Dr. Riley is a Professor of Physics at Ursinus. He received his B.S. in physics from Guilford College and his M.S. and Ph.D. in nuclear physics from Florida State University. He has involved undergraduates in research in experimental nuclear structure and detector simulation since 1998. His research program has been continuously supported by grants from the National Science Foundation since 2000. He joined the Ursinus faculty in fall of 2002.
Pre-engineering Program Coordinator
- B.S., Guilford College
- M.S., Ph.D., Florida State University
PHYS121Q: Spacetime and Quantum Physics
PHYS201: Intermediate Mechanics
PHYS304: Thermal Physics
PHYS401: Applications of Quantum Mechanics
PHYS410: Classical Mechanics
PHYS450W: Senior Seminar
PHYS111/112: General Physics I & II
CIE100: Common Intellectual Experience I
Dr. Riley studies experimental nuclear structure. Specifically, his measurements probe the interplay between collective nuclear behavior, such as vibrations and rotations, and the behavior of the individual protons and neutrons.
In addition to direct experimental work, Dr. Riley’s research group develops and maintains the computer code UCGretina, a detailed simulation of the GRETINA array of gamma-ray tracking detectors used in nuclear physics experiments at the NSCL, Argonne National Laboratory, and Lawrence Berkeley National Laboratory.
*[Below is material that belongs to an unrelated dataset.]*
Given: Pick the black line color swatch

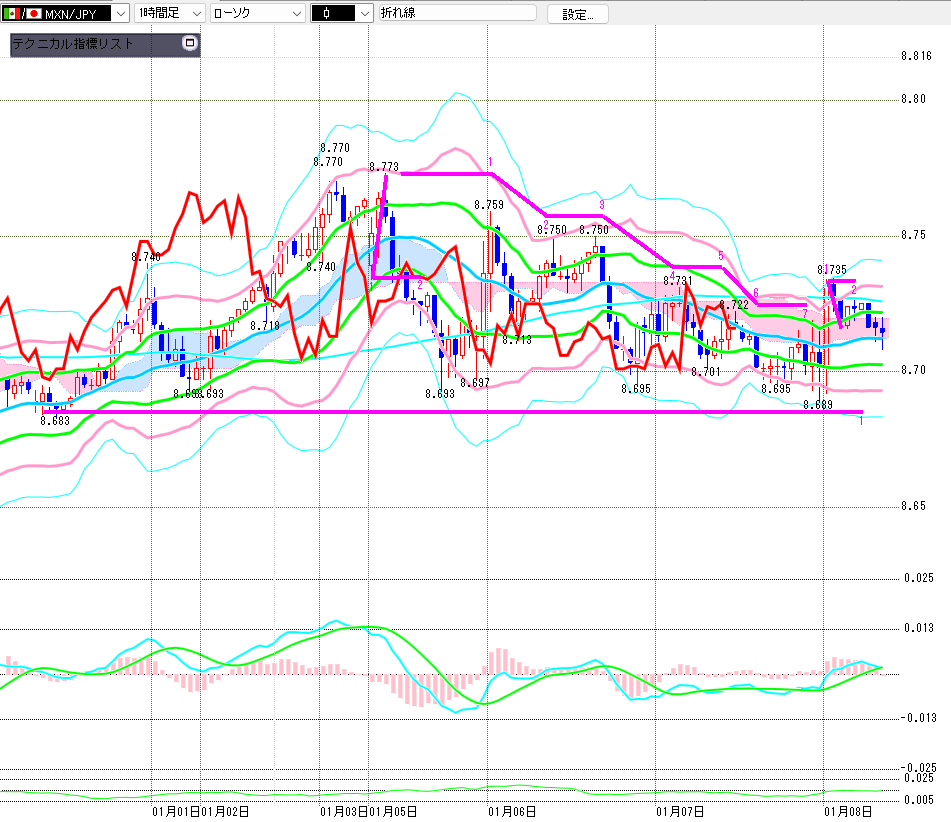Looking at the screenshot, I should pyautogui.click(x=331, y=14).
In October 2016, Ben Klybor (UC 2019), Lisa Skiles (UC 2019), Ethan Haldeman (UC 2018), and Sean Gregory (UC 2018) traveled to the National Superconducting Cyclotron Laboratory at Michigan State University (NSCL) to carry out an inverse-kinematics proton scattering measurement using the Ursinus College/NSCL liquid hydrogen target and the GRETINA gamma-ray tracking array. Data analysis will begin in summer of 2017.
Leah Jarvis (UC 2018) and Chase Stine (UC 2018) spent the summer of 2016 refining our simulations of the GRETINA gamma-ray tracking array by comparing simulations with scanning-table data collected in September 2015 at Lawrence Berkeley National Laboratory (LBNL). They spent a week at the NSCL visiting GRETINA where it is currently housed and working with collaborators there.
In the summer of 2015, Sean Gregory (UC 2017) and Ethan Haldeman (UC 2018) joined the group and collaborated on the analysis of inverse kinematics proton scattering from 49K and 51Ca and implementing a GEANT4 simulation of the GRETINA scanning table at LBNL. Their work on the simulation code was central in helping researchers at LBNL better understand the apparatus they use to characterize GRETINA detectors before they are used in measurements.
In the summer of 2014, Rose Blanchard (UC 2016) and Jonathan Kustina (UC 2016) joined the group. Rose completed a preliminary analysis of inverse kinematics proton scattering measurements of 54Ti and 56Ti. Jonathan used our simulations codes to compare the capabilities of the current 28-detector GRETINA gamma-ray tracking array presently in use at the NSCL with the planned 120-detector GRETA array at the new Facilty for Rare Isotope Beams (FRIB) currently under construction at Michigan State University. Rose and Jon presented their work in October of 2014 at the 4th Joint Meeting of the APS Division of Nuclear Physics and the Physical Society of Japan on the “big island” of Hawaii.
In May 2013, Dr. Riley, Michael Agiorgousis (UC 2013), Bryan Sadler (UC 2014), Frank DeVone (UC 2015), and Matt Glowacki (UC 2015) performed a week-long experiment at the NSCL. The experiment involved measuring gamma rays emitted by exotic nuclei after collisions with protons in the liquid hydrogen target. Frank and Matt spent the remainder of the summer analyzing the data. Frank, Matt, and Dr. Riley presented preliminary results at the 2013 Fall Meeting of the APS Division of Nuclear Physics in Newport News, Virginia. An article on this work was published in Physical Review C in August of 2014.
In the summer of 2010, Jessical Palardy (UC 2012) and Nick Ferrante (UC 2012) assembled and tested the Ursinus College Liquid Hydrogen target at the National Superconducting Cyclotron Laboratory at Michigan State University (NSCL). They presented their work at the 2010 Fall Meeting of the American Physical Society (APS) Division of Nuclear Physics in Santa Fe, New Mexico. This target has become a central component of our experimental program.